⟨
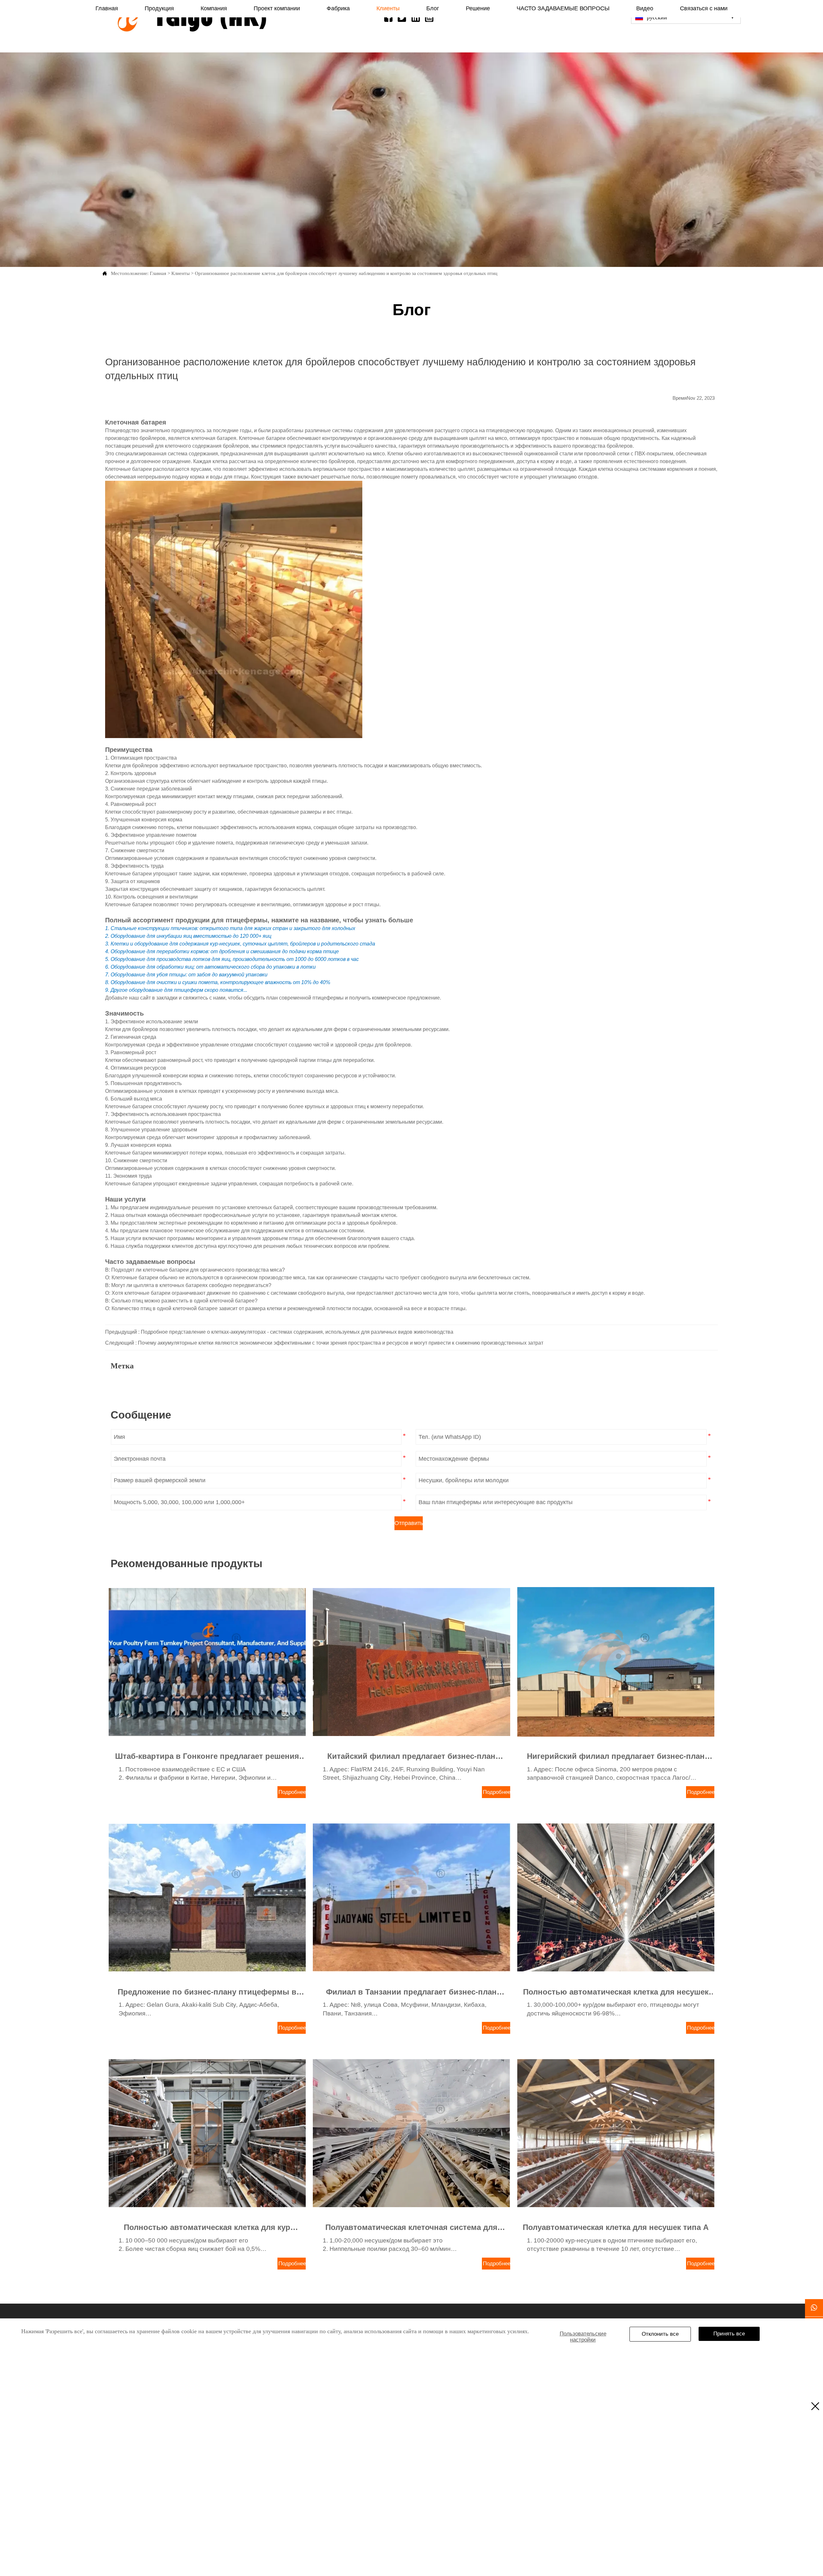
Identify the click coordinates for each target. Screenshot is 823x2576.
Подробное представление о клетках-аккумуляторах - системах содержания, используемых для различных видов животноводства (297, 1332)
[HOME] (192, 19)
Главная (158, 273)
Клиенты (180, 273)
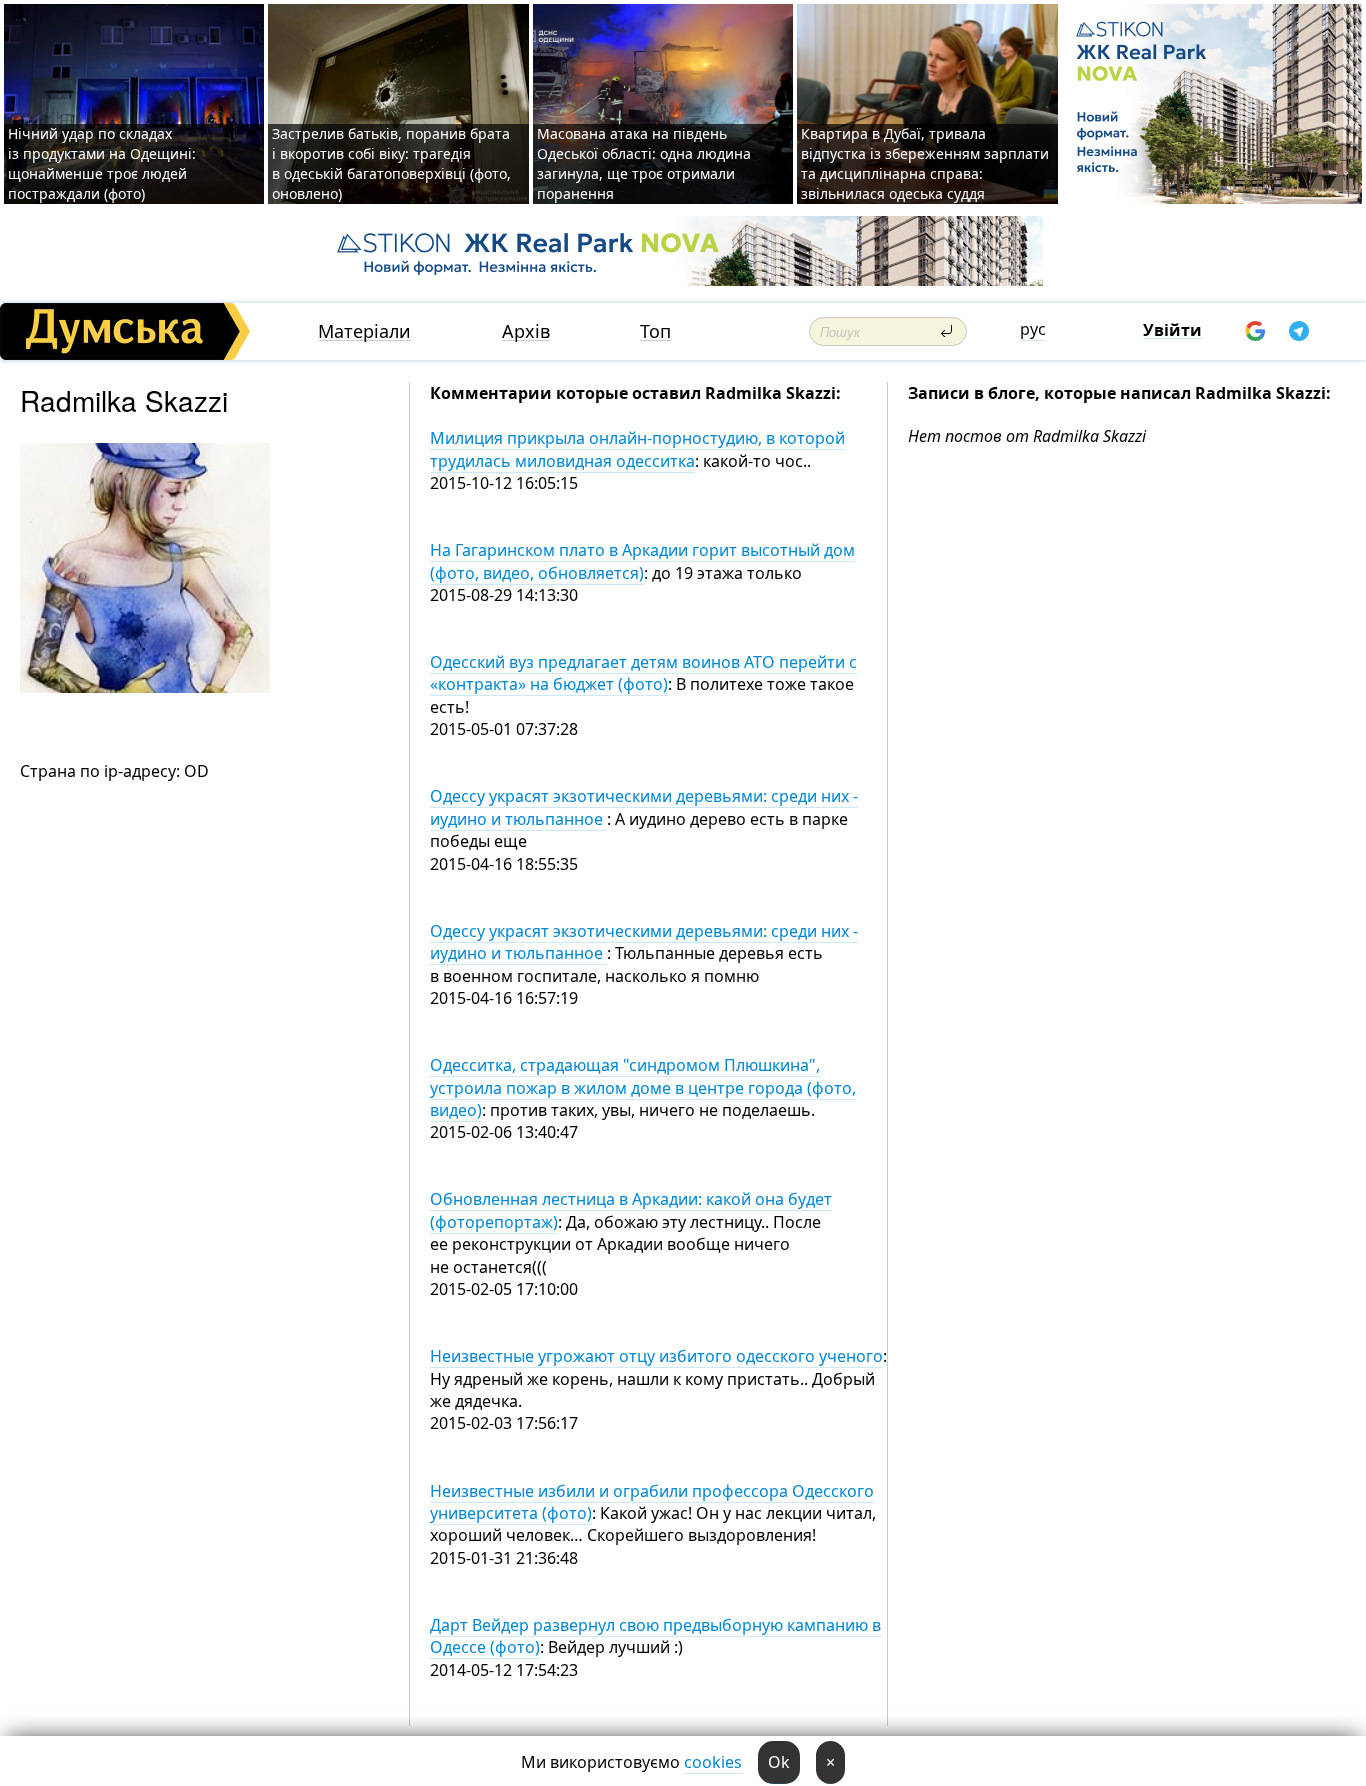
⟩
▶ _Brief_: Give the entries again without a single change, but with no pictures.

▶ _Exercise solution_:
Identify the click coordinates for each target. Screenshot is 823x2576.
Подробное представление о клетках-аккумуляторах - системах содержания, используемых для различных видов животноводства (297, 1332)
[HOME] (192, 19)
Главная (158, 273)
Клиенты (180, 273)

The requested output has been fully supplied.